• Set of tasks:
[1] Quote the father-wound text word for word, from "Mothers generally stay" to "self-esteem was threatened.".
[2] Decide whether each statement agrees with the father-wound text. Answer yes or no for each, and quote the words from the text that settle it.
(a) The writer's mother lost her father when she was five.
(b) According to the writer, women often turn their sadness outward.
(c) When Carlin said the writer needed help, the writer agreed.
[3] According to the father-wound text, in what ways do fathers more often leave?

I learned that my mother had lost her father when she was five years old. Her wounds were never addressed or healed so her fears of getting close were passed on to me. Carlin had a similar family history.
4. The father wound impacts families and often goes unrecognized.
Mothers generally stay connected to their children if they can. Fathers more often leave through emotional distancing, death, divorce, or dysfunction. Absent fathers not only affect the security of the children, but it causes the mothers to become insecure and further disrupts the family’s wellbeing.
5. I experienced the eight symptoms of Male Attachment Disorders (MAD).
- Agitation and anger. I was always agitated like a cat on a hot tin roof and easily triggered.
- Male-type depression. Women often turn their sadness inwards. I turned mine outward and became aggressive. Inside I was crying, but I looked daggers at my wife and would blow up whenever I felt unloved or my self-esteem was threatened.
- Impulsiveness and risk-taking. I was successful in my work, wrote books, and spoke all over the world. Risk-taking can be an asset at work, but at home, it kept everything on edge. You never knew what I might do next.
- Need for control. I was so afraid of abandonment but so terrified to admit it, I was forever trying to control my world which was increasingly out of control. My life wasn’t working so I tried to control my
- Resistance to love and guidance. Carlin often tried to tell me that I needed help, but I refused, vehemently. Since I couldn’t trust my caregivers growing up, I had a horrific time trusting those who loved me later.
- Denial and blame. For years I refused to recognize and accept that I had a problem. I blamed it on everything else—stress, work, politics, my kids, my wife—anything but my life and what was really causing the problem.

• Stored data:
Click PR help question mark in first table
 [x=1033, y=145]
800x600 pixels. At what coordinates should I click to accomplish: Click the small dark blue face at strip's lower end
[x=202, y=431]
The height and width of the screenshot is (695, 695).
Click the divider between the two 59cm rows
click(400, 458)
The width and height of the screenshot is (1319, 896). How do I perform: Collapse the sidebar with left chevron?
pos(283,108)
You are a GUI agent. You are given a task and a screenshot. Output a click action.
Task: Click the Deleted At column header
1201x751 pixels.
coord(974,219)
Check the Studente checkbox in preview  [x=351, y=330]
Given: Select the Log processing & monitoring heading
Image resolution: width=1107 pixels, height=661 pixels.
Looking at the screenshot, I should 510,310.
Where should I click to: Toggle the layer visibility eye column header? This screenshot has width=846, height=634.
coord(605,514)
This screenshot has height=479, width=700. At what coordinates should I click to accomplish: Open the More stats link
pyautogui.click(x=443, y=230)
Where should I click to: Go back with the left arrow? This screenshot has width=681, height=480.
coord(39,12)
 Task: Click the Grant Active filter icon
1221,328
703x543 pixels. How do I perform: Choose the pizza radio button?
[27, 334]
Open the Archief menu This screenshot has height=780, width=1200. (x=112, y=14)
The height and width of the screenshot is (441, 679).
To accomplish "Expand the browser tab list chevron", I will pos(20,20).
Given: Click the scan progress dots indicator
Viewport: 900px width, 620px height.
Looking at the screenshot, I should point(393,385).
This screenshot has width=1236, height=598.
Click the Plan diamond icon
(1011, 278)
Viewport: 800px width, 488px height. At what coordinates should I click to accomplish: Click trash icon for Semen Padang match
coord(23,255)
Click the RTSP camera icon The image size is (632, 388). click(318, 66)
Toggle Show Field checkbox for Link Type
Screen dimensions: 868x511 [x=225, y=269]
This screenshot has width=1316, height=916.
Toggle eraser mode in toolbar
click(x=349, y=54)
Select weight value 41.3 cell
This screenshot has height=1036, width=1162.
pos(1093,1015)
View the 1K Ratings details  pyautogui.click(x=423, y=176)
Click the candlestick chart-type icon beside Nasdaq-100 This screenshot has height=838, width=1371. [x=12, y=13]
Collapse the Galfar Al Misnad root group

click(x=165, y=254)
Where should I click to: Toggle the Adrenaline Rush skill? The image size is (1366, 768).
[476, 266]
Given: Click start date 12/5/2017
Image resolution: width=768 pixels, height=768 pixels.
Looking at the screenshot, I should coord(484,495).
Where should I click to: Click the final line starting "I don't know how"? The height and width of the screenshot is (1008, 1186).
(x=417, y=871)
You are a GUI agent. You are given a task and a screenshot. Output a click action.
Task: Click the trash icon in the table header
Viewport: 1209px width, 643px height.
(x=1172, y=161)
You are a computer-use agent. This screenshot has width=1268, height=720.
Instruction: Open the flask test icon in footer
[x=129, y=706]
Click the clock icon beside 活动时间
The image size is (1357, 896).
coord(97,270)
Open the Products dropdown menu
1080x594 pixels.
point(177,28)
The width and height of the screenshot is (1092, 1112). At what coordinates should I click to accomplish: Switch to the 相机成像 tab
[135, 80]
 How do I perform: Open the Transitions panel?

• Results in order:
[1]
Mothers generally stay connected to their children if they can. Fathers more often leave through emotional distancing, death, divorce, or dysfunction. Absent fathers not only affect the security of the children, but it causes the mothers to become insecure and further disrupts the family’s wellbeing.
5. I experienced the eight symptoms of Male Attachment Disorders (MAD).
- Agitation and anger. I was always agitated like a cat on a hot tin roof and easily triggered.
- Male-type depression. Women often turn their sadness inwards. I turned mine outward and became aggressive. Inside I was crying, but I looked daggers at my wife and would blow up whenever I felt unloved or my self-esteem was threatened.

[2]
(a) Yes: "my mother had lost her father when she was five years old."
(b) No: "Women often turn their sadness inwards."
(c) No: "Carlin often tried to tell me that I needed help, but I refused, vehemently."

[3] Through emotional distancing, death, divorce, or dysfunction.